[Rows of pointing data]
........

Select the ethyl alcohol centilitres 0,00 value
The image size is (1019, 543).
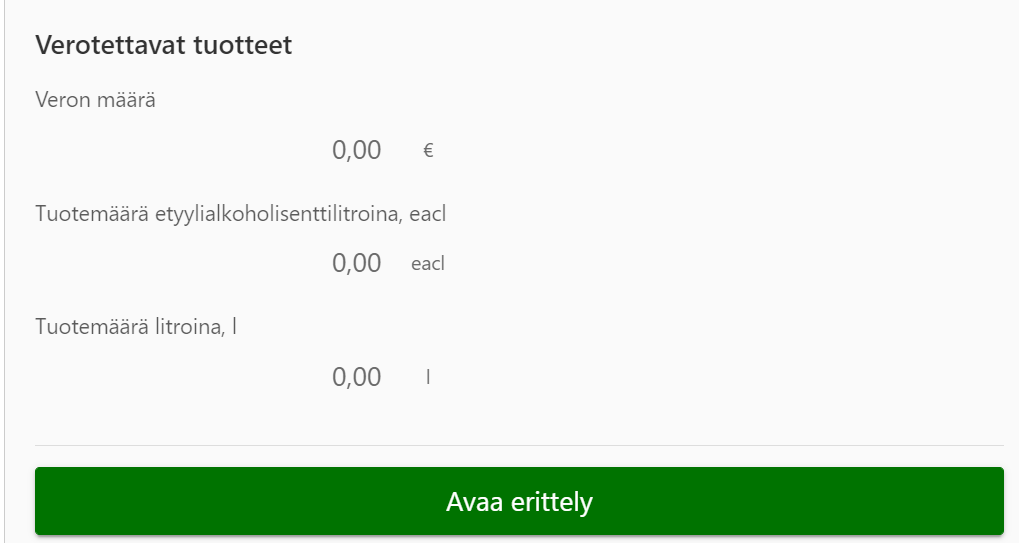pyautogui.click(x=357, y=264)
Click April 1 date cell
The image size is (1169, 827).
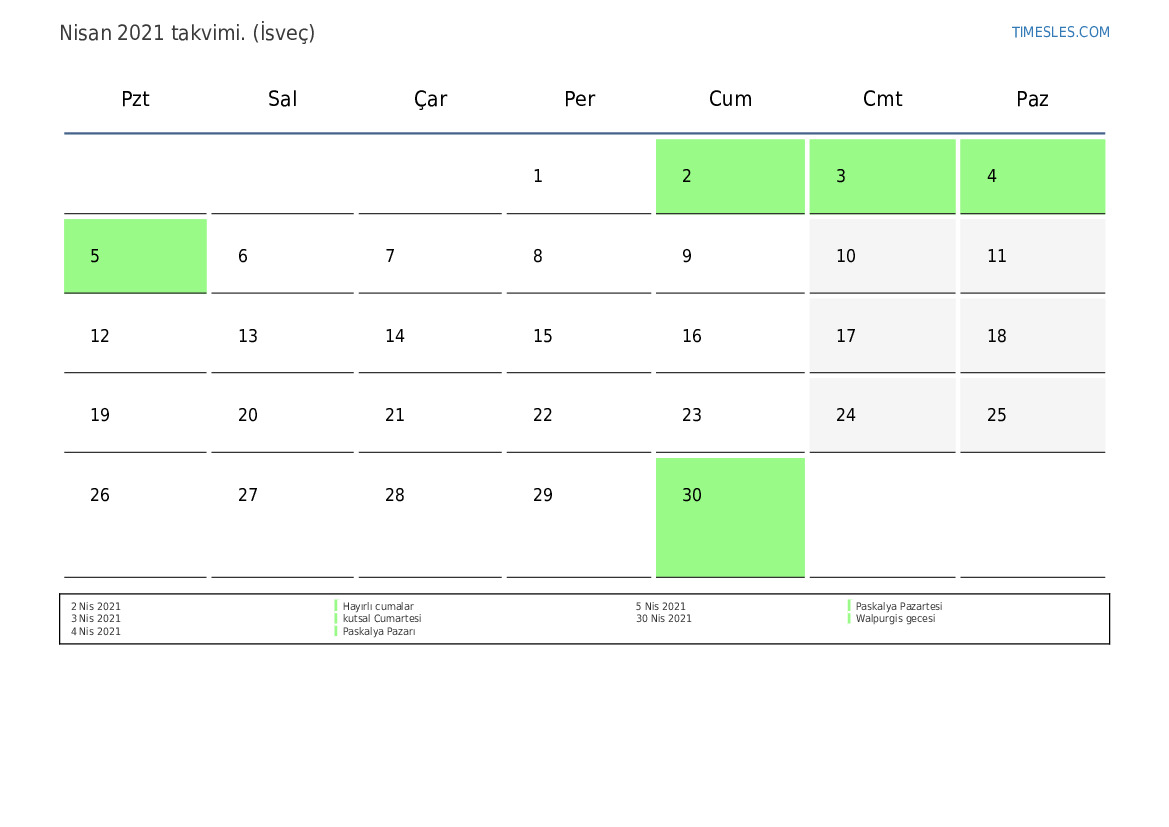point(578,176)
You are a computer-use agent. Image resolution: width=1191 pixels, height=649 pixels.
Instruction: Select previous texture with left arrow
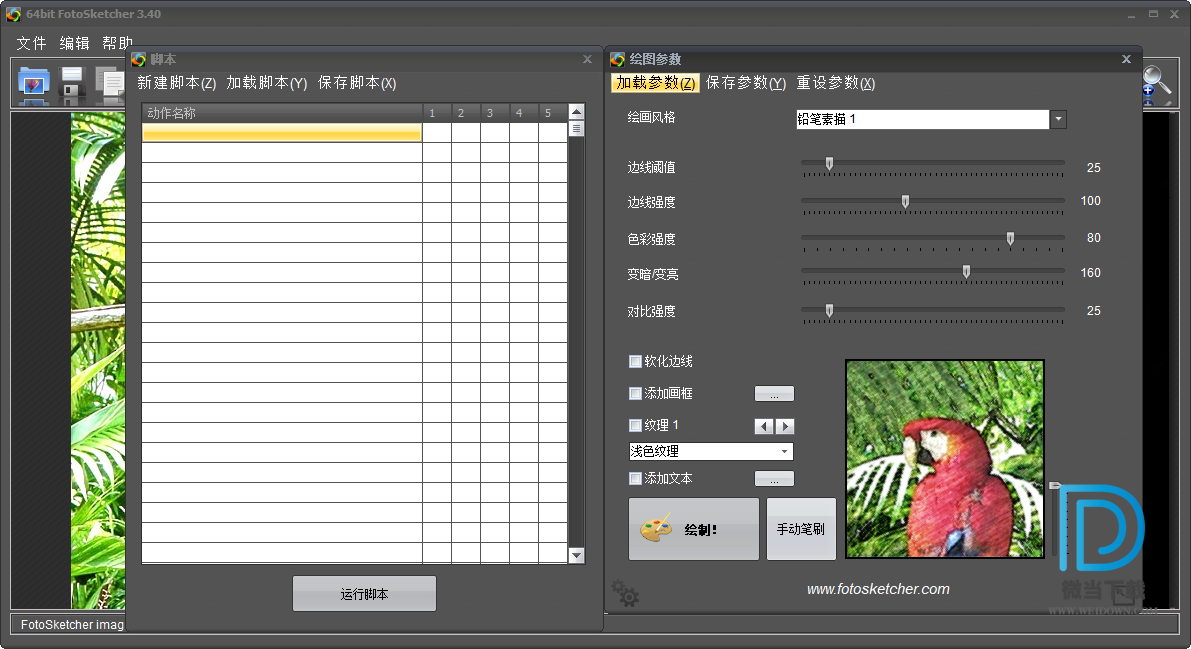[764, 426]

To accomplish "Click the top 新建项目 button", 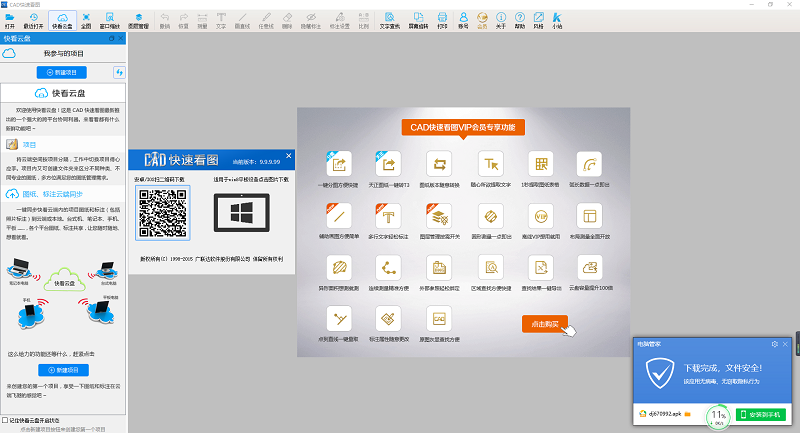I will point(61,72).

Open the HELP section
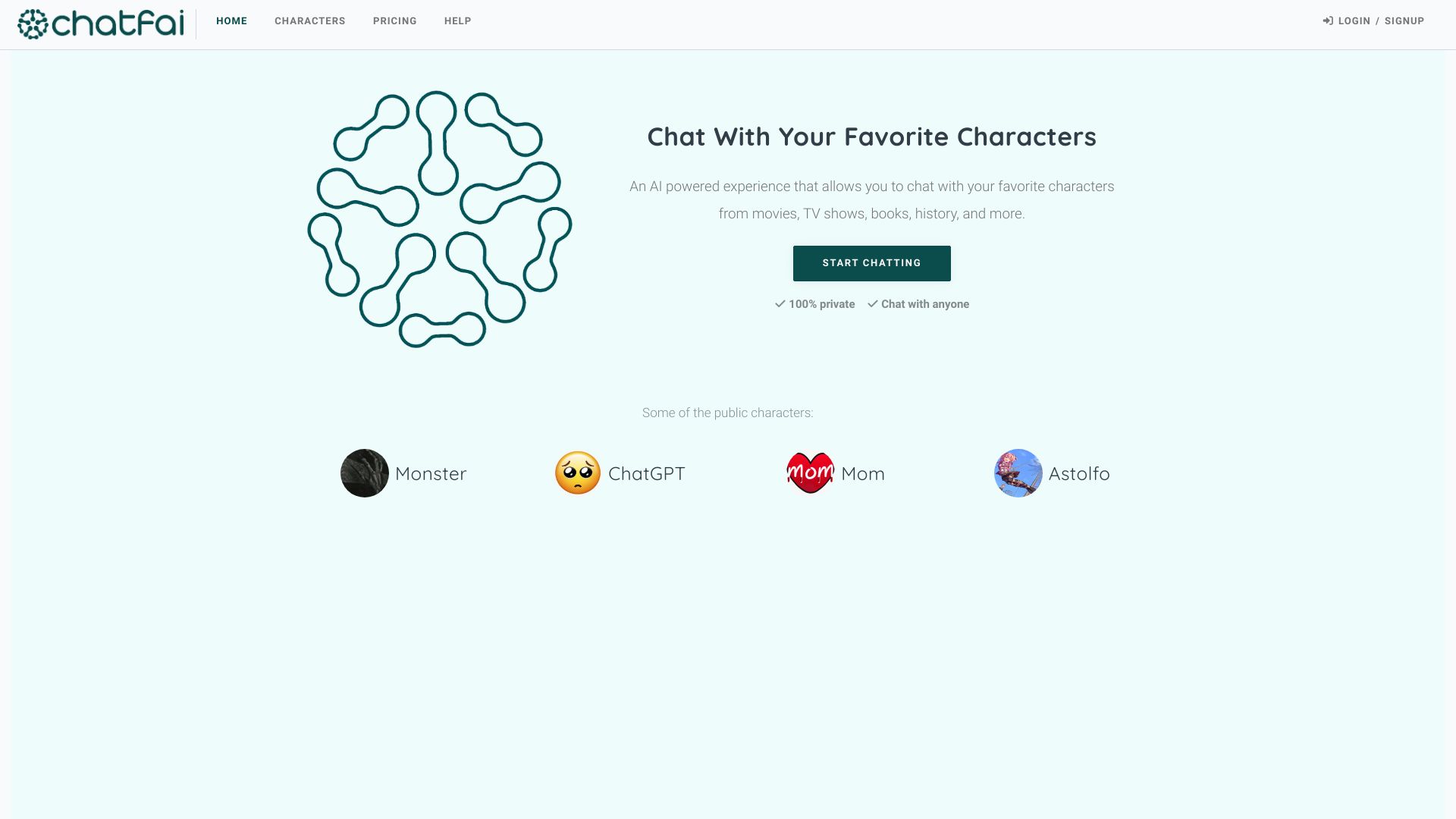click(x=457, y=20)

........

→ **Written request**
Report each line of the data above that contains the word "Select", reproducing every such line in full.

→ **Written solution**
Select the ethyl alcohol centilitres 0,00 value
Instruction: Select previous texture with left arrow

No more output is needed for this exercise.